-- Opening Marker --

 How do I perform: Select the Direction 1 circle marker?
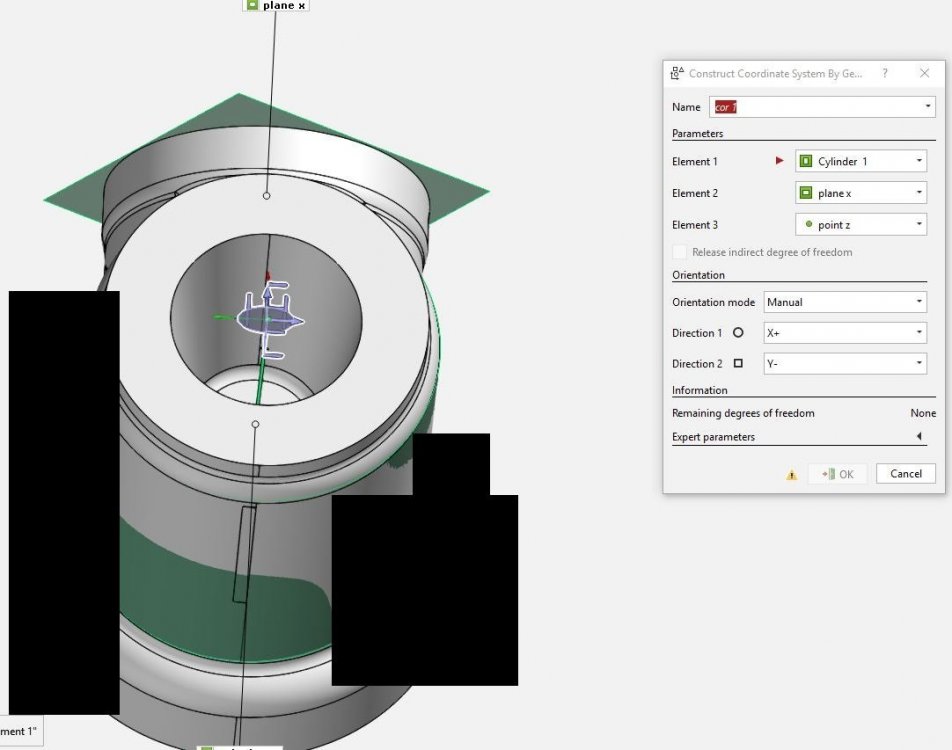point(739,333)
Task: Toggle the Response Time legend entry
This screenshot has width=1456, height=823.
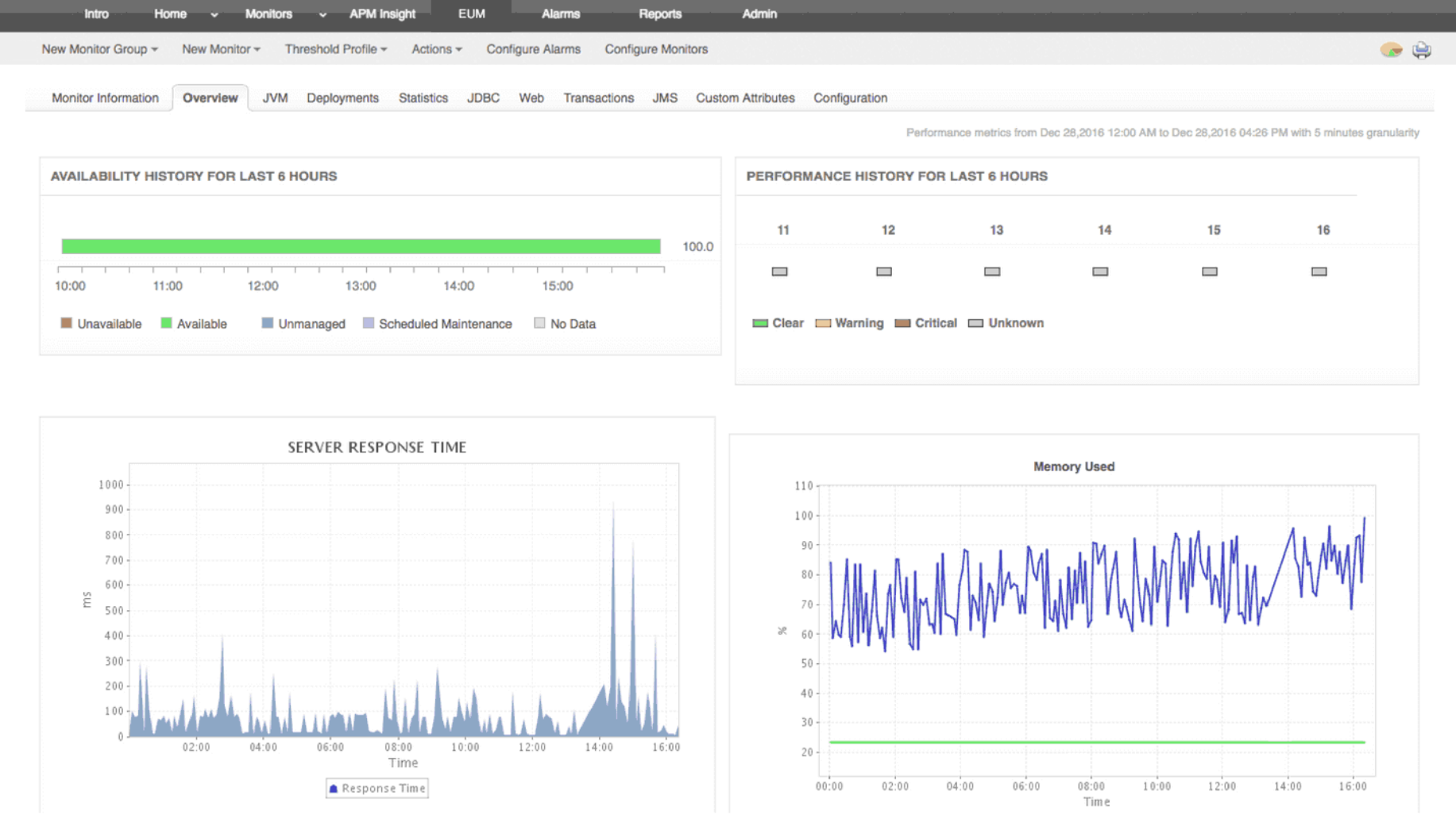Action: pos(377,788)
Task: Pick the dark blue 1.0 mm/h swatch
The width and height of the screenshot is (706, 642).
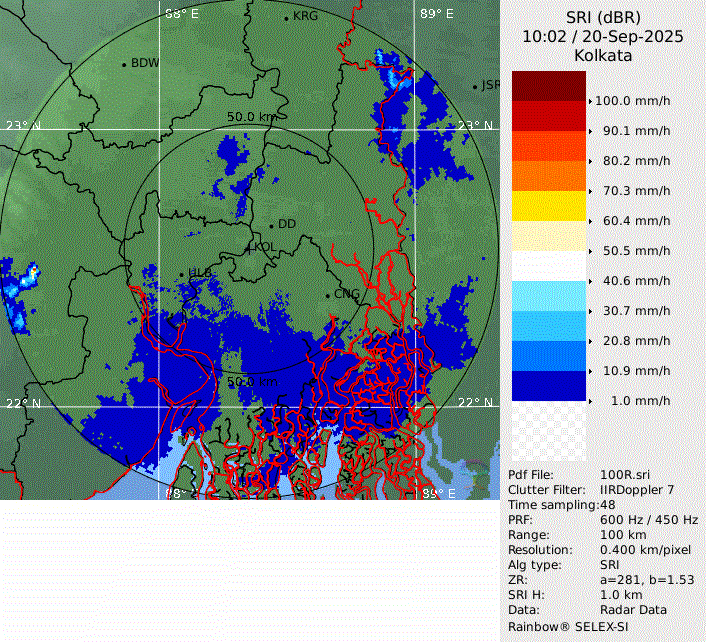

-- Closing Marker --

- [What is expected]
Produce a verbatim copy of every entry, excluding pictures.

- [Answer area]
 How do I perform: Select the Direction 1 circle marker?
point(739,333)
Task: Toggle the Response Time legend entry
This screenshot has width=1456, height=823.
Action: pos(377,788)
Task: Pick the dark blue 1.0 mm/h swatch
The width and height of the screenshot is (706, 642).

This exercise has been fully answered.